In algorithmic fairness, the notion of BER is more important than the notion of traditional accuracy as, in most data sets, the contribution of the underprivileged attribute to the entire data set is lesser than that of the privileged attribute. For example, let us consider a data set with 100 rows, where 90 rows belong to the privileged group and 10 rows belong to the unprivileged group. With this data set, if the algorithm predicts all privileged rows right and unprivileged wrong, the error rate would be 10/100, which is 0.1, whereas the BER would be (0+1)/2, which is 0.5.

An approach discussed in the literature [16,17] is to replace the raw values of the data features with normalized variants that capture how extreme the value for an individual (eg, female) stands out within their own demographic group (eg, other women). In particular, the approach suggested by Feldman et al [16] tackles this issue by allowing the considered classes to have equal probabilities of scoring high values for any of the chosen features. With a toy example, where output is college admissions, input is Scholastic Assessment Test (SAT) scores, and with a binary notion of gender (men and women) for the protected class, this approach gives men and women separate scores based on their ranking within their own genders. For example, a man with an 80th percentile SAT score within the men’s group is considered just as worthy as a woman with an 80th percentile SAT score within the women’s group, irrespective of the actual SAT scores. In this way, the approach supports an equitable admission process across 2 genders. Note that in many practical settings, it is useful to undertake partial repairs (eg, move the scores at the same percentile across the privileged and unprivileged groups to be closer to each other rather than being congruent). Finally, the above approach can be extended to multidimensional input features for the algorithm. In the considered domain (phone-based mental health assessments), phone use patterns for men and women are known to differ [42,43]. Hence, using the same thresholds for the features (eg, number of phone calls) of men and women as symptoms of mental health issues could yield erroneous and biased results.
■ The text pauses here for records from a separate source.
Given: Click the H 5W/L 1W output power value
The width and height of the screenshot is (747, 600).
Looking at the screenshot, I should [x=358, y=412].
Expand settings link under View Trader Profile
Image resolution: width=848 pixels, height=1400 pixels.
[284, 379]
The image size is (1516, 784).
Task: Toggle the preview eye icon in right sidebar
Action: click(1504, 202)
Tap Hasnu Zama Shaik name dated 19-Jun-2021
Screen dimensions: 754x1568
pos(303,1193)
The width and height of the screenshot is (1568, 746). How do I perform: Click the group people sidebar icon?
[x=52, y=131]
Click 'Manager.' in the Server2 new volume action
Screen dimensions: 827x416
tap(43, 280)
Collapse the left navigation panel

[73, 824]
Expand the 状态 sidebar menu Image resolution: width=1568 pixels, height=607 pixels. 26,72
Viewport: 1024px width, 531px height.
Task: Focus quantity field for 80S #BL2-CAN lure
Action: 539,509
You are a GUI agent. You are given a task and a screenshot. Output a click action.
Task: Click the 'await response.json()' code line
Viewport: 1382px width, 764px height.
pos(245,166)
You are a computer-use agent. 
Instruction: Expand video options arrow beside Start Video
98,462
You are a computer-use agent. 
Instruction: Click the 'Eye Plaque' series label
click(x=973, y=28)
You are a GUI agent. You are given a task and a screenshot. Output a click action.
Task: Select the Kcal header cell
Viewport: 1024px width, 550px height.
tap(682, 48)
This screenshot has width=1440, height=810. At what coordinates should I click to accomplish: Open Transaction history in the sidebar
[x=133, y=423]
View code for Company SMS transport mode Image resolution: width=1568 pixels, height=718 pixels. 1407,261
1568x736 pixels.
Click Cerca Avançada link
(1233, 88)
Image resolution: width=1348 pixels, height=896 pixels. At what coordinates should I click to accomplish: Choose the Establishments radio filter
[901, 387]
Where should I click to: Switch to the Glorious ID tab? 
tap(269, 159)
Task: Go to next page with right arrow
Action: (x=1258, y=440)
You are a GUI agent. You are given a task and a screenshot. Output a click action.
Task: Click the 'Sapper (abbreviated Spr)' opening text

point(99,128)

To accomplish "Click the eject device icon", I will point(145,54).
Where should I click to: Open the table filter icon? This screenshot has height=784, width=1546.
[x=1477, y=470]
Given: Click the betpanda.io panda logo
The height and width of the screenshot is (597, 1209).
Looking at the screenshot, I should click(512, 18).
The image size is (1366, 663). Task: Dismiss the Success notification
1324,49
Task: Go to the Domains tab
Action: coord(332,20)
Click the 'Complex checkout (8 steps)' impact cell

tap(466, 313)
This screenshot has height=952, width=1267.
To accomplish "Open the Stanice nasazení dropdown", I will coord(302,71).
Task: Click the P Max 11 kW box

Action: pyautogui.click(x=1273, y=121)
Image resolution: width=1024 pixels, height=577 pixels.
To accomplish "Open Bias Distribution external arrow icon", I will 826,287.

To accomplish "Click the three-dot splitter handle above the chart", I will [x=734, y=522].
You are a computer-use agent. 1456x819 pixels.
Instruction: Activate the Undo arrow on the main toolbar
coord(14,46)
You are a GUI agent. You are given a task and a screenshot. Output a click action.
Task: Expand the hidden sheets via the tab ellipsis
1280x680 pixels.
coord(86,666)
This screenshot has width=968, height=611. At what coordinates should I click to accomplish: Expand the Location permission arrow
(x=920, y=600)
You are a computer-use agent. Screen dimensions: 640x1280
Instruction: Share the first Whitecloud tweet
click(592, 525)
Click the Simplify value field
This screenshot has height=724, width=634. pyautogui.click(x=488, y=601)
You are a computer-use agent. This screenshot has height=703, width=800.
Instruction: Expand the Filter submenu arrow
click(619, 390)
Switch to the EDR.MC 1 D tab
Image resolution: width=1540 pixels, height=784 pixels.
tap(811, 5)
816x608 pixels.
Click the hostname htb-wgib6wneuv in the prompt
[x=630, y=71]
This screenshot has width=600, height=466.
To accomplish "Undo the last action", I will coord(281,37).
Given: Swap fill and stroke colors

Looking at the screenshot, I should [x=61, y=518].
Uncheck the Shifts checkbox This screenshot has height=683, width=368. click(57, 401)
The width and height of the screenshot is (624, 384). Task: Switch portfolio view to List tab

In this study, the DIR algorithm for bias reduction was implemented in Python using the IBM AIF360 library [15]. The algorithm was run 100 times, with each iteration having a shuffled version of the data set. The average results for the accuracy and fairness metrics are presented in the Results section.

Results Mental Health Assessment Results

Table 1 shows the accuracy of multiple well-known ML algorithms for men and women (averaged over 100 iterations). The best-performing algorithm was random forest, which yielded 78.57% accuracy. These results are similar but not the same as those described by Singh and Long [8]. In both studies, the random forest algorithm yielded the best performance, and the highest observed accuracy was close to 80%. The random forest model with the highest accuracy had 100 estimators or number of trees in the forest and a maximum depth of 6.

Table 1

Results showing the average overall accuracy, accuracy for men, and accuracy for women for various machine learning models in mental health assessment (averaged over 100 iterations).

Machine learning models	Overall accuracy (%), mean (SD)	Male accuracy (%), mean (SD)	Female accuracy (%), mean (SD)	Delta across gender (%), mean (SD)	P value of the 2-tailed t test on delta
Multilayer perceptron neural networks	59.99 (3.67)	58.68 (8.14)	61.92 (9.24)	12.10 (10.41)	<.001
Support vector machine	63.17 (2.91)	65.98 (6.49)	59.60 (8.37)	12.20 (8.67)	<.001
Logistic regression	58.48 (2.69)	66.59 (5.47)	47.38 (6.75)	19.73 (9.80)	<.001
K-nearest neighbors	61.77 (1.78)	70.43 (3.72)	49.63 (5.89)	20.96 (8.46)	<.001
Random forest	78.57 (1.61)	87.16 (2.73)	71.31 (2.51)	15.85 (0.22)	<.001

Audit Results

We compared the accuracies of different algorithms for the male and female groups (Table 1). The performance was found to be significantly different for the 2 groups in each of the considered algorithms based on a nonpairwise (2-tailed) t test (α=.05; P<.001) [41]. This indicates that the commonly used ML algorithms, when used for phone-based mental health assessment, are susceptible to bias.

There, a trade-off is expected between accuracy and fairness (ie, with increased fairness, there is typically a dip in accuracy) [31], the random forest model with the highest observed accuracy was selected as the baseline model for further inspection of fairness.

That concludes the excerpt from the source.